I am a 45 year old male with no previously history of hearing problems - so I can relate ! Unfortunately, the alien ear syndrome is extremely common with SSHL. And it sucks. I have slowly adapted and I continue to adapt, but I don't think it will go away. The fullness has definitely decreased. And I'm not sure if the tinnitus is less or if I have adapted. Whatever the case, it doesn't bother me too much. For me, the worst problem is I can not deal very well with loud noises. I was at a construction project last week with air compressors roaring, power tools screaming and two or three people talking to me at the same time. That was not fun.

Question for you. What is endolymphatic hydrops? I haven't heard that term thrown around before. Perhaps what you are dealing with is a bit different. Keep us posted on how the recovery goes.

Best of luck,

Mark

Hi all...I haven't written here in a while, although I've kept up with the posts. I am now 4 months into my profound hearing loss. The tinnitus sounds like high-tension wires and is usually bearable unless I'm around loud noises (which are very hard to take). I still have trouble using the telephone (or headset) directly into my good ear...it's just too intense. I am still very dizzy...to the point that the ENT sent me to a neurologist. Three doctors now concur that this SHL was probably due to internal shingles that just never erupted. I am now on Valtrex for the virus (just for a week) and some anti-seizure meds for about 2 months to try to break the cycle of pain in the L side of my head (ear/temple). The fullness is very much still there. I did realize in speaking with the neurologist that 2008 was a year of major stress, which definitely could have triggered shingles. Of course, there is no way of anyone knowing if shingles really were/are involved. I am adapting, but this is still very life-altering. Work associates and family members are getting used to either being on my R side or having to repeat themselves. I am looking forward to getting my Baha in the spring just so I can hear things going on on my L side. Now, if we could just do something about this dizziness that keeps me holding onto walls, statues, plants, people...
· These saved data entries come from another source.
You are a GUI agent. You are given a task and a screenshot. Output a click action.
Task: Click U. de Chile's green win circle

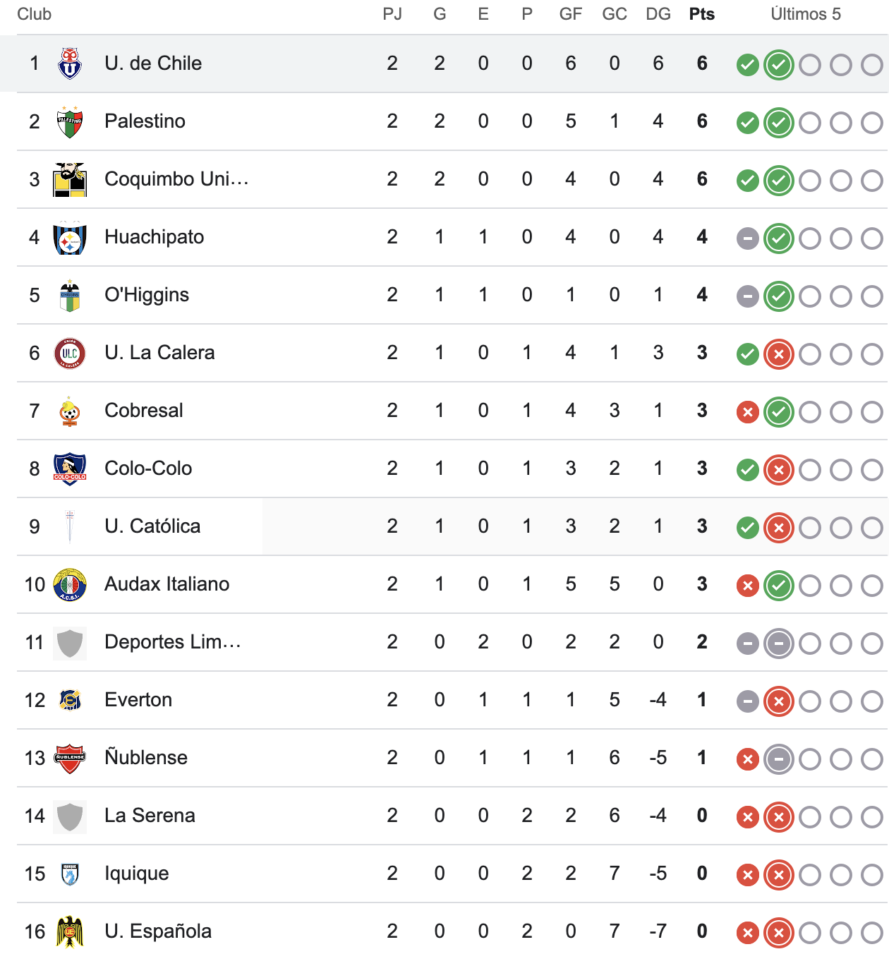[x=747, y=64]
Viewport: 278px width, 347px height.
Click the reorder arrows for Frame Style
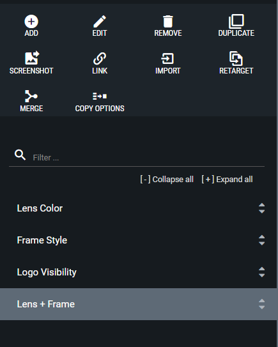pyautogui.click(x=261, y=240)
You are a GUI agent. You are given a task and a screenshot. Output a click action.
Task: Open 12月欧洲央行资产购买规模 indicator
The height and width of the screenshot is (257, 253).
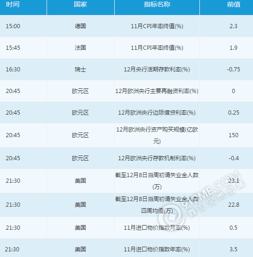pyautogui.click(x=157, y=135)
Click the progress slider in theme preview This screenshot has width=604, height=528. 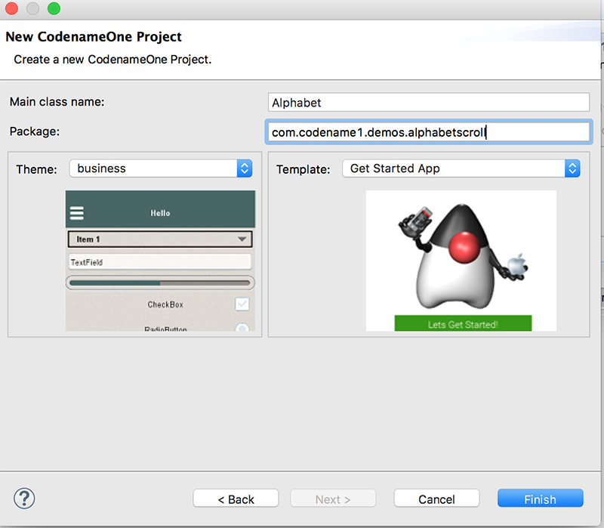[x=159, y=282]
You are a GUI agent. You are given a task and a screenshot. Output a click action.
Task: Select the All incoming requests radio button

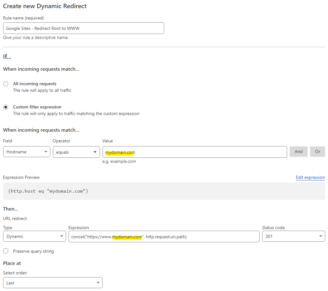point(6,84)
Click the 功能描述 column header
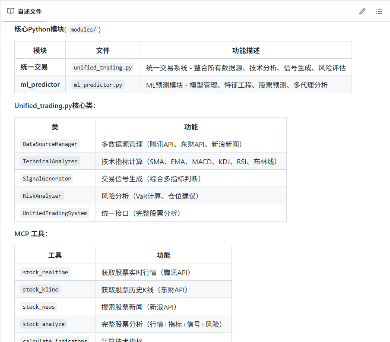Viewport: 390px width, 342px height. 246,51
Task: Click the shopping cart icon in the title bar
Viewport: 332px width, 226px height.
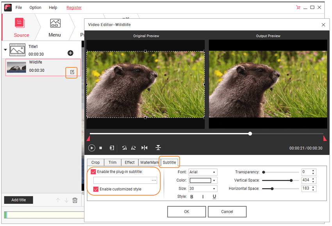Action: pos(298,7)
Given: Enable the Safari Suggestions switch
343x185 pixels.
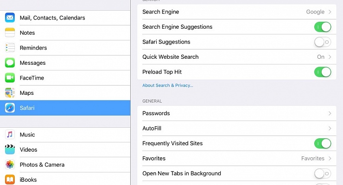Looking at the screenshot, I should pyautogui.click(x=323, y=42).
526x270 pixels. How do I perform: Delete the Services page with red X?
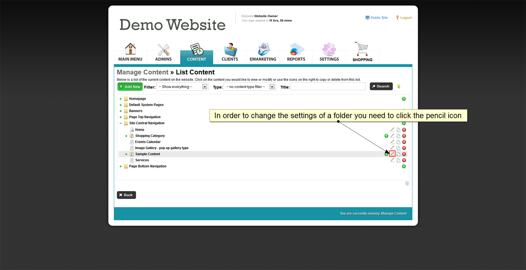coord(404,160)
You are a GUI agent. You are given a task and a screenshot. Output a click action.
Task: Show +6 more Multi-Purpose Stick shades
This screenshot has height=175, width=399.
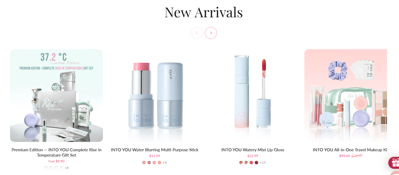165,163
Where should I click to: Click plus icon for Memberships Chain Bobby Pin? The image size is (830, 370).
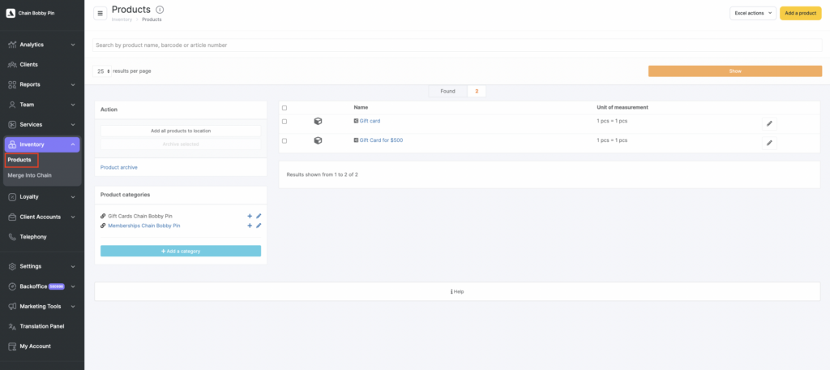pos(249,226)
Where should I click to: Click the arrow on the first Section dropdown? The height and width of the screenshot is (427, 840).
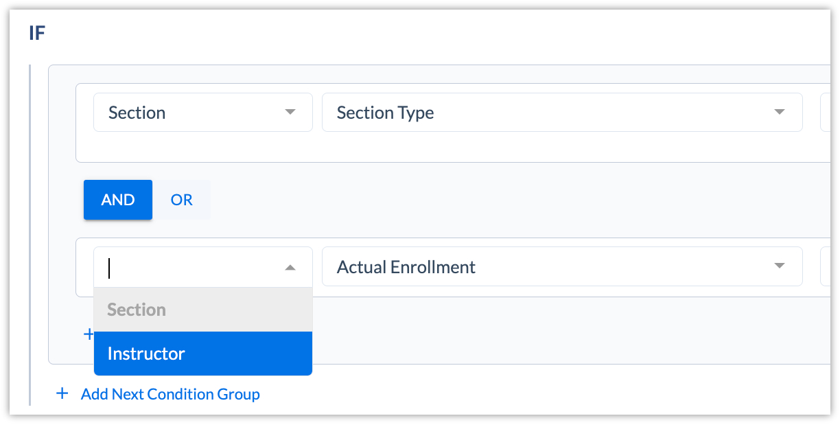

Mark, 'endolymphatic hydrops' is a higher than normal fluid pressure in the coclea, better known as 'Meniere's'. It appears I have this without the vertigo. The symptoms of the affected ear: low-freq tinnitus, sound distortion (the worse part), and pressure/fullness feeling. I am lucky to have found this forum, and would appreciate any feedback. I have already read the other 72 pages of this thread.

Hi - I ahve been reading the posts here for last few months having recently lost most of my hearing in my left ear in a matter of 8 hours on the 6th Nov. Is there anyone else from the UK - I can find very little about SSHL in the UK. My experience of the medical profession here is one of - tough get used to it. I attended A&E the day after I lost my hearing and waited 6 hours to be told by a junior doctor - no sign of infection - come back to ENT in 5 days. I went on net and saw that this is an emergency and attended ENT Casualty ina diferent hospital first thing on the Monday morning. Audiogram was flat line at 90db loss. Was put on 40mg prednisone for 5 days and a 5 day course of vaso-dilator tablets. No improvement after this. Had an MRI scan (at my own expense as waiting list here is 3 months at least) and it was clear. I have had improvement in high freq sound back to near normal. means I can hear the hairdryer or shower or some hi pitched sounds on the radio, but not speech. I have constant tinitus which has eased down. It was so loud the first few weeks I didn't sleep and couldn't read or watch tv or concentrate on anything. It is now like a constant aircon sound with running water and odd alien noises - but bareable.The hospital have told me to come back in six months for my next hearing test. No advice about anything.I do worry at times about my other ear going same way. I have tinnitus in it - very high pitched hum but hearing is normal - infact very good.